IL TRALCIO


Quinta Domenica di Pasqua(AnnoB)
Nessuno è obbligato a farsi cristiano. Il Cristianesimo può benissimo non essere condiviso, ma è fuor di dubbio che è una religione di pace perché mette al centro della sua missione la persona nella sua interezza, temporale e spirituale:
“…la Chiesa era dunque in pace…si consolidava e camminava nel timore del Signore.” (dagli Atti degli Apostoli).
Nel momento che si aderisce alla sua proposta di vita, si diventa discepoli di Cristo e alla sua sequela si vive il nostro tempo, sappiamo che il timore di cui parlano gli Atti attiene alla paura di restarsene lontano.
Non a caso il Vangelo parla della vite e dei tralci. Se questi ultimi non sono strettamente legati alla pianta si ammalano e si seccano e non sono belli da vedere:
“Chi rimane in me, e io in lui, porta molto frutto, perché senza di me non potete fare nulla. Chi non rimane in me viene gettato via come il tralcio e secca; poi lo raccolgono, lo gettano nel fuoco…” (dal Vangelo di Giovanni).

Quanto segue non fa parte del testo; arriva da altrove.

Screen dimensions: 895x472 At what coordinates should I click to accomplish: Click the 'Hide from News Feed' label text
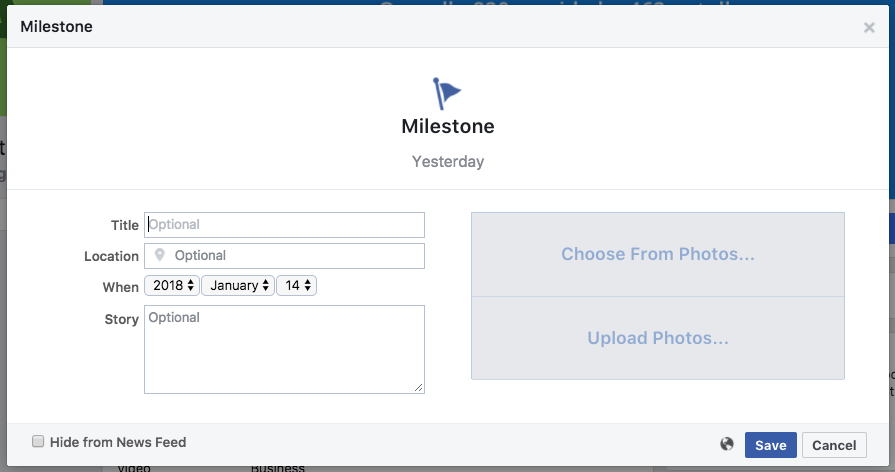pyautogui.click(x=118, y=442)
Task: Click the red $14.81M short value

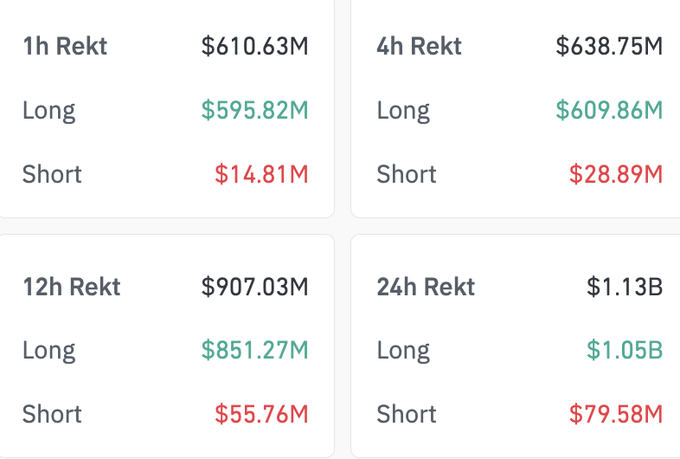Action: click(261, 174)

Spicca in questa Parola l’espressione “ senza di me non potete fare nulla” ed è tanto vera se guardiano alle opere che contraddistinguono i progressi dell’umanità. Pensiamo, per esempio, al campo della medicina, al prendersi cura del corpo dell’uomo malato e sofferente. Si potrà anche essere dei geni e scoprire patologie in modo sempre più appropriato, ma se non si guarda al bisognoso, alla sua dignità di persona, allora non servirà a niente innalzare ospedali su ospedali, sempre più attrezzati, sempre più tecnologici, sempre più, però, al fine assetati di potere, di prestigio, di successi, di avidità. E alla fine tutto seccherà. Come sta succedendo con il caso Alfie. E’ sotto gli occhi di tutti, potenti, giudici, medici, giornalisti, compresi religiosi e pure vescovi:
“…Figlioli, non amiamo a parole, né con la lingua, ma con i fatti e nella verità.” (dalla Prima lettera di San Giovanni Apostolo).
Che grave ammonimento e quanto mai è attuale! Soprattutto il riferimento alla “verità” deve farci riflettere. Non possono esserci diplomazie o opportunismi che tengano, la verità va sempre salvaguardata ed offerta all’intelligenza e al cuore di chi ci ascolta, di chi non ha ancora conosciuto la misericordia e l’amore del Signore:
“…Sei proprio tu che mi hai tratto dal grembo, mi hai affidato al seno di mia madre. Al mio nascere, a te fui consegnato, dal grembo di mia madre sei tu il mio Dio.” (dal Salmo).
Cioè, io sono figlio di Dio (tratto dal suo grembo), vengo affidato a dei genitori (al seno di mia madre) perché possa essere accolto al mondo, nutrito, fatto crescere, e ritornare a Lui a Dio (da sempre, dal grembo di mia madre, sei tu il mio Dio).
E qualcuno vorrebbe diventare il padrone della vita di Alfie? Un medico, un giudice, un vescovo, vuole sostituirsi ai genitori, alla madre cui il Buon Dio ha affidato Alfie?
Ma questi non sono altro che tralci da strappare e basta, perché ormai secchi e di frutto non ne daranno più, altro non resta, per loro, che bruciare.
A noi, in cui ancora un poco scorre la linfa della vita che è il nostro Signore, ci conforta la Parola:
“…se rimanete in me e le mie parole rimangono in voi, chiedete quello che volete e vi sarà fatto.” (dal Vangelo).
Ci conforta perché ora sappiamo che possiamo chiedere, nella preghiera, quel che vogliamo per il bene di Alfie e dei suoi genitori e, nella fede, scopriremo quanto il Signore avrà fatto per loro e per quanti si trovano e si troveranno nella medesima situazione. È questo il frutto della vite, molto frutto come i grappoli appesi ai tralci, che ci sostiene per la vita vera.